Il Coro Giovanile Italiano è una formazione che riunisce alcuni tra i migliori giovani cantori provenienti da tutta Italia.
Domenica 2 agosto, alle ore 21.30, il Duomo di Santa Maria Maggiore e San Leoluca di Vibo Valentia ospiterà il Coro Giovanile Italiano. Il coro presenterà un programma di alto profilo artistico e di forte significato, capace di attraversare secoli di storia della musica e di mettere in dialogo alcuni grandi capolavori della tradizione sacra con le sonorità della composizione contemporanea.
Il concerto è organizzato in collaborazione con Organizzazione Cori Calabria, Conservatorio di Musica “Fausto Torrefranca”, Città di Vibo Valentia, Diocesi di Mileto-Nicotera-Tropea e AMA Calabria ed è inserito nel progetto Choral ne(x)twork, realizzato con il sostegno del Ministero del Lavoro e delle Politiche Sociali.

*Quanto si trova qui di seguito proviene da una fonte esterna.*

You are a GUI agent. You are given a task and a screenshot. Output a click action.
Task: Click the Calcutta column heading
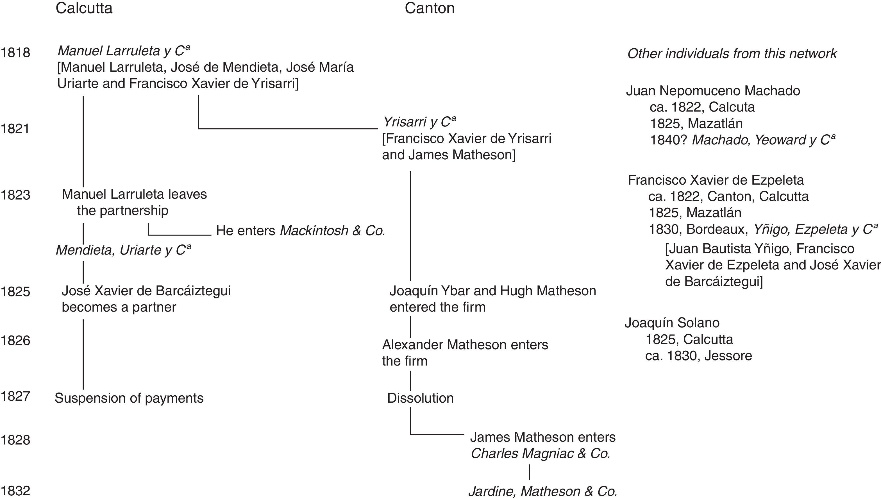[x=84, y=8]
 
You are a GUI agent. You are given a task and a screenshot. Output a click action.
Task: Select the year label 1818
[x=15, y=53]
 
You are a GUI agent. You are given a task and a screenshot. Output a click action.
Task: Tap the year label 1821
[x=15, y=129]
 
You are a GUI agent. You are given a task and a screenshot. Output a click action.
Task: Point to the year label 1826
[x=15, y=341]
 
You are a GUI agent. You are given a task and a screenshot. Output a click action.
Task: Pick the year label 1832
[x=15, y=491]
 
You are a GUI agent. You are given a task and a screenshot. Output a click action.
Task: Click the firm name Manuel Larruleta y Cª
[x=123, y=51]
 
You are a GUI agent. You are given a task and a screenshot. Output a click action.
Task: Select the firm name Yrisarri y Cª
[x=419, y=122]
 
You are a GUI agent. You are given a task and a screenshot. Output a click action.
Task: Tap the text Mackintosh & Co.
[x=332, y=231]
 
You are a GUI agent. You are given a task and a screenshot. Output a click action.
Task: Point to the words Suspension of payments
[x=129, y=398]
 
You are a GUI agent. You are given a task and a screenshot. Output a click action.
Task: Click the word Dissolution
[x=420, y=398]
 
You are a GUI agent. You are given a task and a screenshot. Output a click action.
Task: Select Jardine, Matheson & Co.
[x=543, y=491]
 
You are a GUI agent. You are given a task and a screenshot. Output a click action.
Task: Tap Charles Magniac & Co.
[x=541, y=453]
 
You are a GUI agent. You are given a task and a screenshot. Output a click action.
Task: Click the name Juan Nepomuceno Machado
[x=713, y=91]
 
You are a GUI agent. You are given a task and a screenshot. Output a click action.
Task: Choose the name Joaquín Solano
[x=672, y=323]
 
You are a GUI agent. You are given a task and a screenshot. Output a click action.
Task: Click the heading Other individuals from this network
[x=732, y=54]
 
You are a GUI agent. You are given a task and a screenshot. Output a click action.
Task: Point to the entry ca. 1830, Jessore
[x=698, y=356]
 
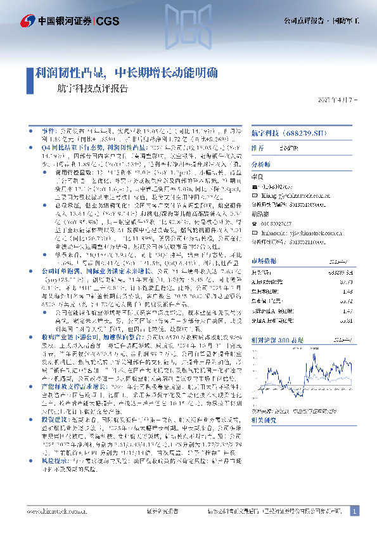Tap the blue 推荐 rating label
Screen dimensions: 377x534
click(x=258, y=147)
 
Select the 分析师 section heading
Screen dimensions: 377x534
click(x=260, y=162)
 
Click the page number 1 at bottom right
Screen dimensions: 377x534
click(x=354, y=510)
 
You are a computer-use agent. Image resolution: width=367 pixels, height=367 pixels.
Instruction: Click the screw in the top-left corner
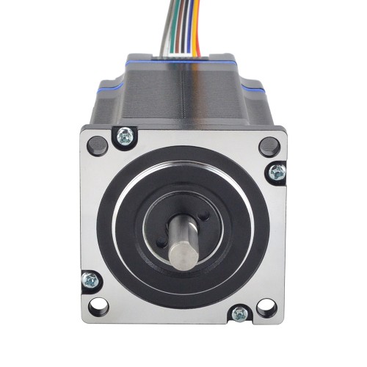(x=125, y=135)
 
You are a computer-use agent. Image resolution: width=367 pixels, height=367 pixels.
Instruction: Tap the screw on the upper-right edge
(x=277, y=172)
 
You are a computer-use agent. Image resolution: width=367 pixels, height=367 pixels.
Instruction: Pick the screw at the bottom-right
(x=240, y=314)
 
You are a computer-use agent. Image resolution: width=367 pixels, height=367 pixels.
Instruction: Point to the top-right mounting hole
(x=269, y=145)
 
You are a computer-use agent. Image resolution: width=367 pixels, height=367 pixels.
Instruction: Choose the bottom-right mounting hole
(x=268, y=307)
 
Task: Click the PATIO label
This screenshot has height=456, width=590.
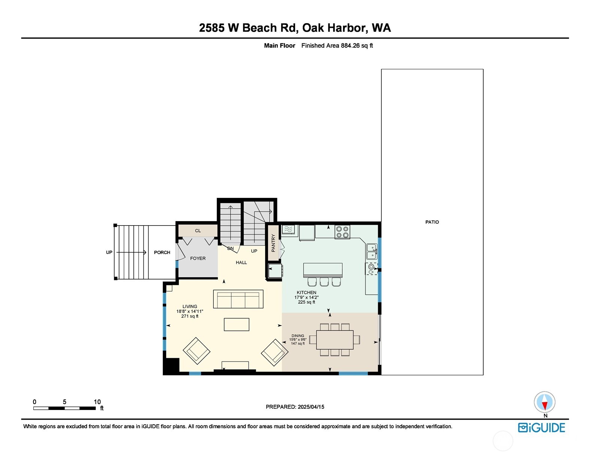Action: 432,222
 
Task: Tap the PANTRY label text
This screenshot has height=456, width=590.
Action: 273,243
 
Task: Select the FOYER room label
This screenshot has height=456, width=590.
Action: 198,259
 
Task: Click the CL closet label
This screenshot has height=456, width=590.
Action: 198,231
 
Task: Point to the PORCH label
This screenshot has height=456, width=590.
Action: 162,253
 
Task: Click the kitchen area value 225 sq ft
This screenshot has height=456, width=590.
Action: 307,302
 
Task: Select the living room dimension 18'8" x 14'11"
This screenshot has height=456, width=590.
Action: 190,311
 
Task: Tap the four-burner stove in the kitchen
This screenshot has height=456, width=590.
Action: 342,232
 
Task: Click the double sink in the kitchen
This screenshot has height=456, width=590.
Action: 371,251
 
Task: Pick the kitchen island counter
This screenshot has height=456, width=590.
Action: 323,270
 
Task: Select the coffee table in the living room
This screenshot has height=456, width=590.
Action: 237,324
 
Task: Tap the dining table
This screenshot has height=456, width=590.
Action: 335,339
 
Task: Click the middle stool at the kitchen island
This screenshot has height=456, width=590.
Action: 324,282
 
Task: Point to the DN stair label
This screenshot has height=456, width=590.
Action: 231,248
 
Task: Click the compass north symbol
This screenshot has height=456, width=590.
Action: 545,403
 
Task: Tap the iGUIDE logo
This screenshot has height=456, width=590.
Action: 541,428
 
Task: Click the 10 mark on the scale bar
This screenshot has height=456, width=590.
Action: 97,402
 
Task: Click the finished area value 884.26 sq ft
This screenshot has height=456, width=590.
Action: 357,46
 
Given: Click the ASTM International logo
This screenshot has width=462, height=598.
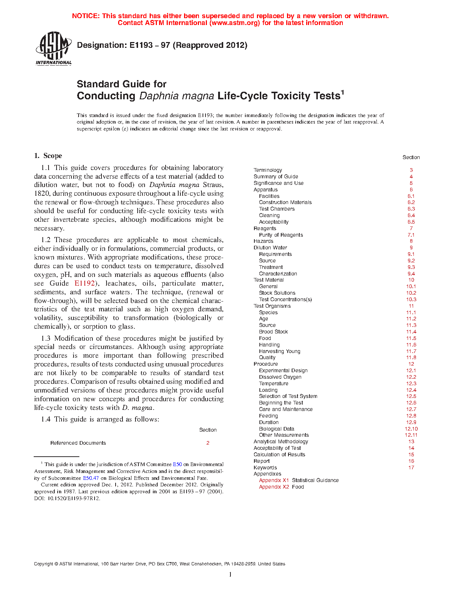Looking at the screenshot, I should point(54,48).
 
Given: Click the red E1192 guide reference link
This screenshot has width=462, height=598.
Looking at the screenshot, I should point(84,283).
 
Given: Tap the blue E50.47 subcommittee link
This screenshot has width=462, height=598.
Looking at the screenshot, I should point(91,478).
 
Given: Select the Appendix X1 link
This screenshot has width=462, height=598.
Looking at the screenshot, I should point(274,480).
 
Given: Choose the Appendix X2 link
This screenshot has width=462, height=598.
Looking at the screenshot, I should point(274,487).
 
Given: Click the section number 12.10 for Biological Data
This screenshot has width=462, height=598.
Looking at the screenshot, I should point(411,429).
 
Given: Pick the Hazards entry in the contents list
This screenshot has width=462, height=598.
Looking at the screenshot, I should point(263,241).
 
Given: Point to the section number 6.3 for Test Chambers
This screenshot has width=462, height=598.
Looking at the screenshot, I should point(411,209).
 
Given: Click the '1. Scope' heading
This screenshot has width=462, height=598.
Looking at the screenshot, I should point(48,156).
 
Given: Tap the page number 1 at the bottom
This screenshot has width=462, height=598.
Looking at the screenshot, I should point(230,574).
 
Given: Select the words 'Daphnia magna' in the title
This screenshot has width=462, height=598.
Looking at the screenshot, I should point(176,96).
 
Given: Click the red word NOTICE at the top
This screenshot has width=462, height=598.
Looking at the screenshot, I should point(86,16).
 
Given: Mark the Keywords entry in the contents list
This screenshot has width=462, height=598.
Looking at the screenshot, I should point(265,468).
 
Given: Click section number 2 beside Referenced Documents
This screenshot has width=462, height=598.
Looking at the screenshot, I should point(208,443).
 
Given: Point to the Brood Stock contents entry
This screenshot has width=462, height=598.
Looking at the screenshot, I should point(273,332).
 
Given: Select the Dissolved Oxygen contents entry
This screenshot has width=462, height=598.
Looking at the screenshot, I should point(280,377).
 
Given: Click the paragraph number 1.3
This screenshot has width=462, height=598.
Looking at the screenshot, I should point(46,339).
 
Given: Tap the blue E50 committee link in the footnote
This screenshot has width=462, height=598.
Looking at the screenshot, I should point(177,464).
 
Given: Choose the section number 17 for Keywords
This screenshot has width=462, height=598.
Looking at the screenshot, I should point(411,468).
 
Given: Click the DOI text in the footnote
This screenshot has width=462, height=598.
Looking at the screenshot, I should point(67,498).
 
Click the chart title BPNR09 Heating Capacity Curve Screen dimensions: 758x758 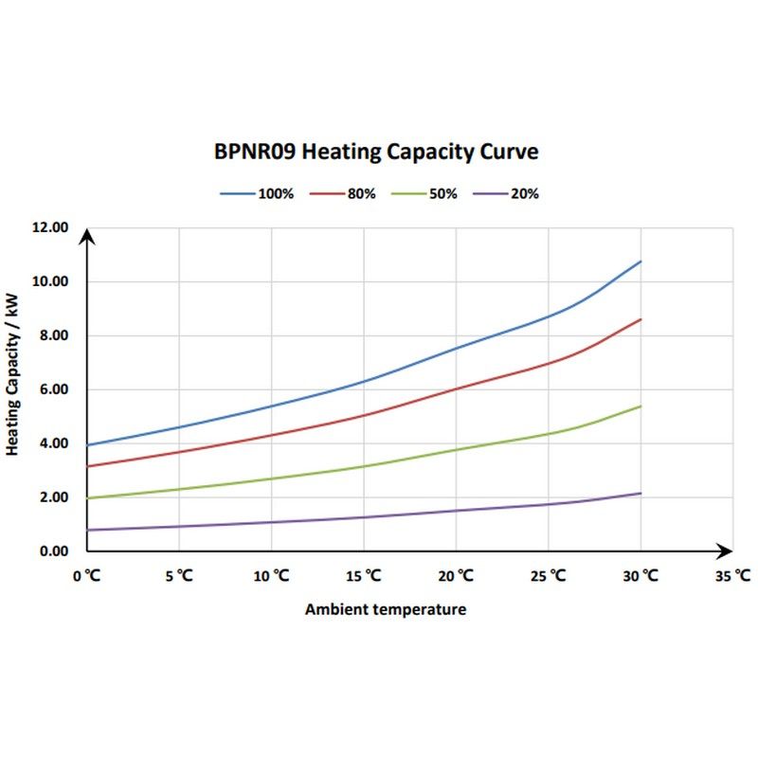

La presenza del Coro Giovanile Italiano a Vibo Valentia sarà preceduta, dal 30 luglio al 1° agosto, da tre giornate di prove e preparazione presso l’Hotel 501, aperte anche ai direttori di coro interessati ad assistere al lavoro del gruppo con il maestro Filippo Maria Bressan.
Ideato da Feniarco nel 2003, il Coro Giovanile Italiano è la vera e propria nazionale corale giovanile: una formazione unica nel panorama musicale italiano, composta da circa quaranta cantori tra i 18 e i 28 anni provenienti da diverse regioni. Un coro che unisce eccellenza artistica, formazione e crescita, affidandosi negli anni alla guida di direttori di fama internazionale.
Dal giugno 2024 la direzione è affidata a Filippo Maria Bressan, tra le personalità più autorevoli della musica corale e sinfonica italiana, apprezzato per la profondità interpretativa, il rigore e la sensibilità con cui affronta repertori differenti. Collaboratore artistico del coro per il 2026 è il M° Matteo Valbusa.
Il programma prende spunto dalla complessa e spesso drammatica situazione internazionale. La prima parte è incentrata sulla speranza nella misericordia di Dio, mentre la seconda conduce il pubblico dentro le fragilità, le sofferenze e le contraddizioni dell’esperienza umana.

Il percorso musicale si apre con il celebre Miserere mei, Deus di Gregorio Allegri, una delle pagine più affascinanti della musica sacra occidentale, e prosegue con il sontuoso mottetto in doppio coro Der Geist hilft unser Schwachheit auf BWV 226 di Johann Sebastian Bach. Il cuore contemporaneo del concerto è rappresentato da The Little Match Girl Passion di David Lang, intensa rilettura della fiaba della piccola fiammiferaia, trasformata in una moderna Passione sui temi della povertà, della solitudine e della compassione. A chiudere il programma sarà Warning to the Rich di Thomas Jennefelt, drammatica cantata per coro e baritono solista che denuncia l’avidità e il desiderio insaziabile di possesso.
Nel corso della propria storia il Coro Giovanile Italiano ha tenuto oltre 150 concerti in Italia e all’estero, partecipando ai principali festival corali europei. Tra le esperienze più significative figurano l’esibizione con i Rolling Stones al Circo Massimo di Roma, l’inaugurazione del programma musicale del Padiglione Italia a Expo Milano e le esibizioni nei Giardini del Quirinale in occasione della Festa della Repubblica.